__Selected passage__:
___

The gymnasts themselves -- at least the ones I've talked to here in Tokyo -- do not have a problem with roll out skills, also known as Thomas-type skills, on floor. "As scary as they look, Thomas skills are really very safe," said Jonathan Horton, who does two in his floor routine. "I've been doing them since I was like 12 years old, and as long as you have proper air awareness and learn it right [it's OK]. People get hurt on other things way more than they get hurt on roll out skills on floor."
 
That may be true, but an Achilles tendon can be repaired. So can an ACL, an MCL, a bicep, a rotator cuff, wrists, ankles, shoulders, toes, etc. But everything above the neck is special. The floor mat is not a swimming pool. 
 
Roll out skills have already been banned for the women, thanks to the paralysis of 1978 World champion Elena Mukhina, who died of complications from bring paralyzed five years ago at age 46. Mukhina trained a Thomas skill for the 1980 Olympics. Until the day she landed it on her chin.
 
Later Mukhina let it be known she thought the skill was dangerous but was pushed to keep training it. "My injury could have been expected," she said in the 1991 A&E documentary More than a Game. "It was an accident that could have been anticipated. It was inevitable. I had said more than once that I would break my neck doing that element. I had hurt myself badly several times but he [coach Mikhail Klimenko] just replied people like me don't break their necks."
 
That notion is as ridiculous as the idea that men are somehow less susceptible to serious injury from roll out skills than women. For what it's worth, Tanaka is not the type to break his neck either, but he almost did.

___

__Supplied entries__:
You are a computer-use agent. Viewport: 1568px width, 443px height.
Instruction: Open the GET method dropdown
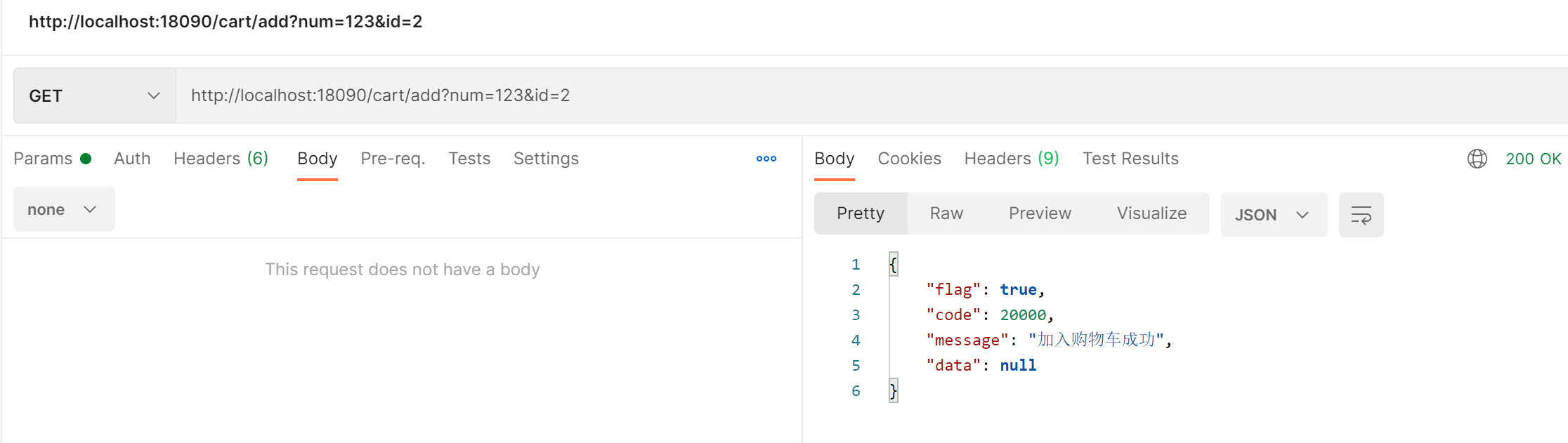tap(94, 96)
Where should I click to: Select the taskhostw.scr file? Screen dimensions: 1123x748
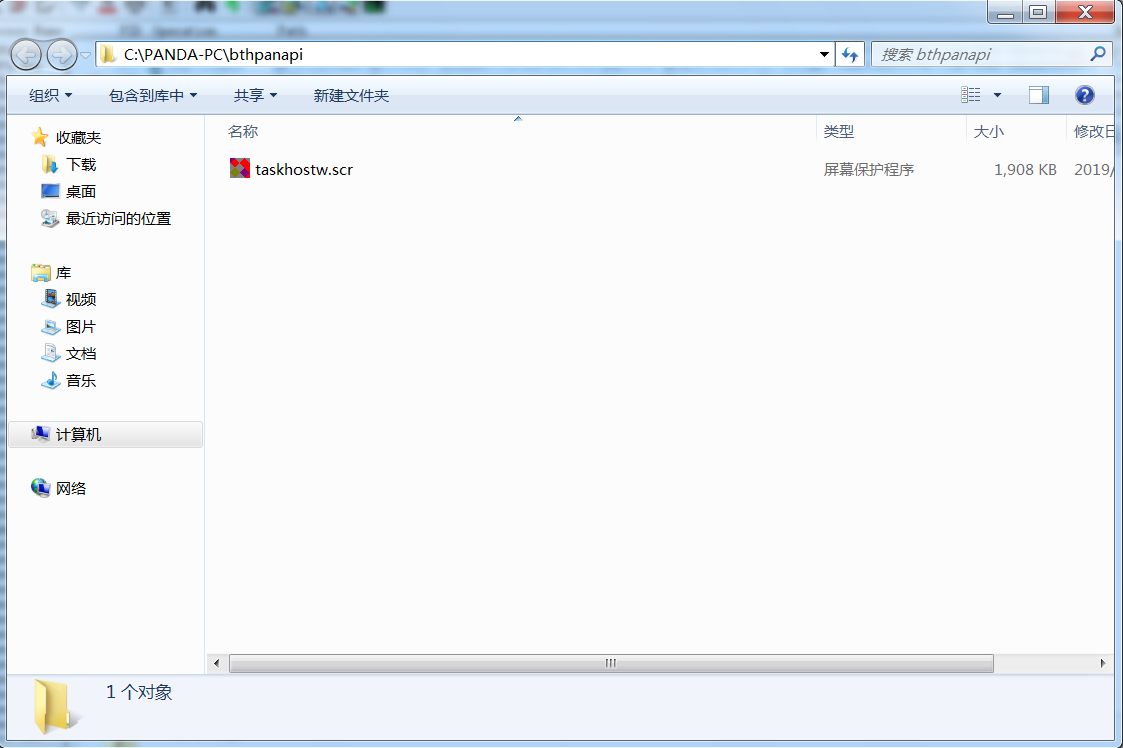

___

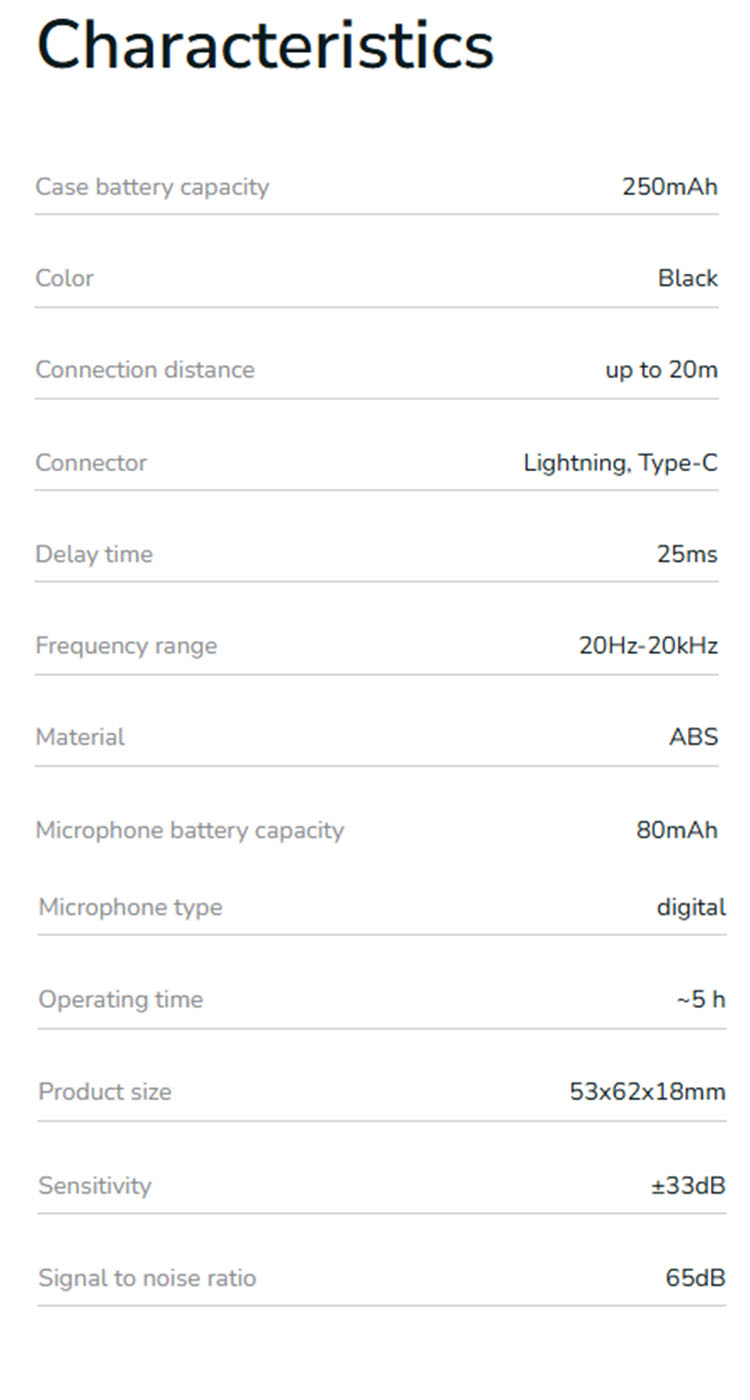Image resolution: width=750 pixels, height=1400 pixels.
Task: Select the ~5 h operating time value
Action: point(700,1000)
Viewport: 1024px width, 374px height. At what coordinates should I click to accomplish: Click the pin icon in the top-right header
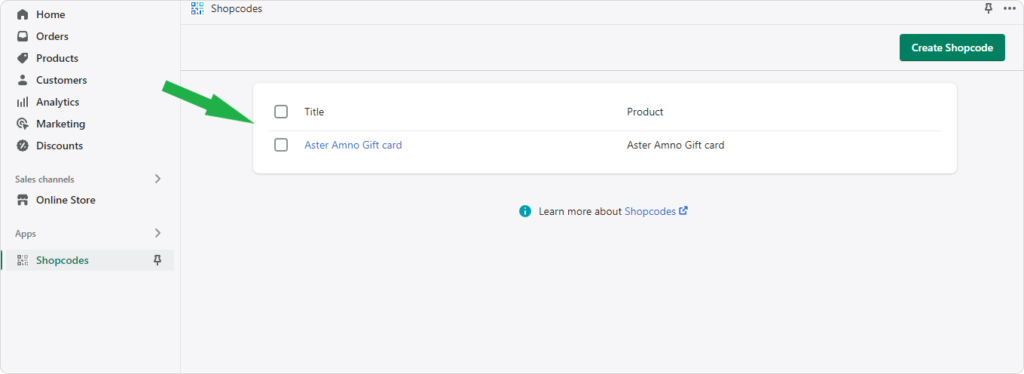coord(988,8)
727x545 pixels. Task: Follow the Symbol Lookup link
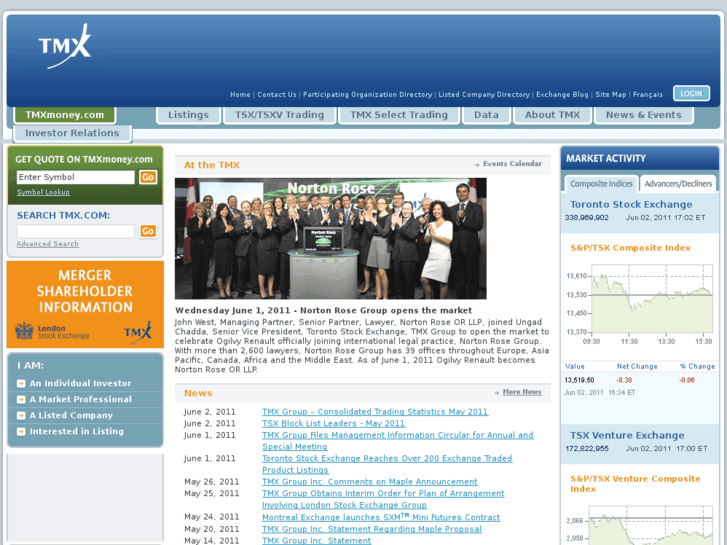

___

__Task brief__: Transcribe the part of the text on roll out skills between "That may be" and "on her chin.", inclusive. The material comes from a different source than the text on roll out skills.

__Problem solution__:
That may be true, but an Achilles tendon can be repaired. So can an ACL, an MCL, a bicep, a rotator cuff, wrists, ankles, shoulders, toes, etc. But everything above the neck is special. The floor mat is not a swimming pool. 
 
Roll out skills have already been banned for the women, thanks to the paralysis of 1978 World champion Elena Mukhina, who died of complications from bring paralyzed five years ago at age 46. Mukhina trained a Thomas skill for the 1980 Olympics. Until the day she landed it on her chin.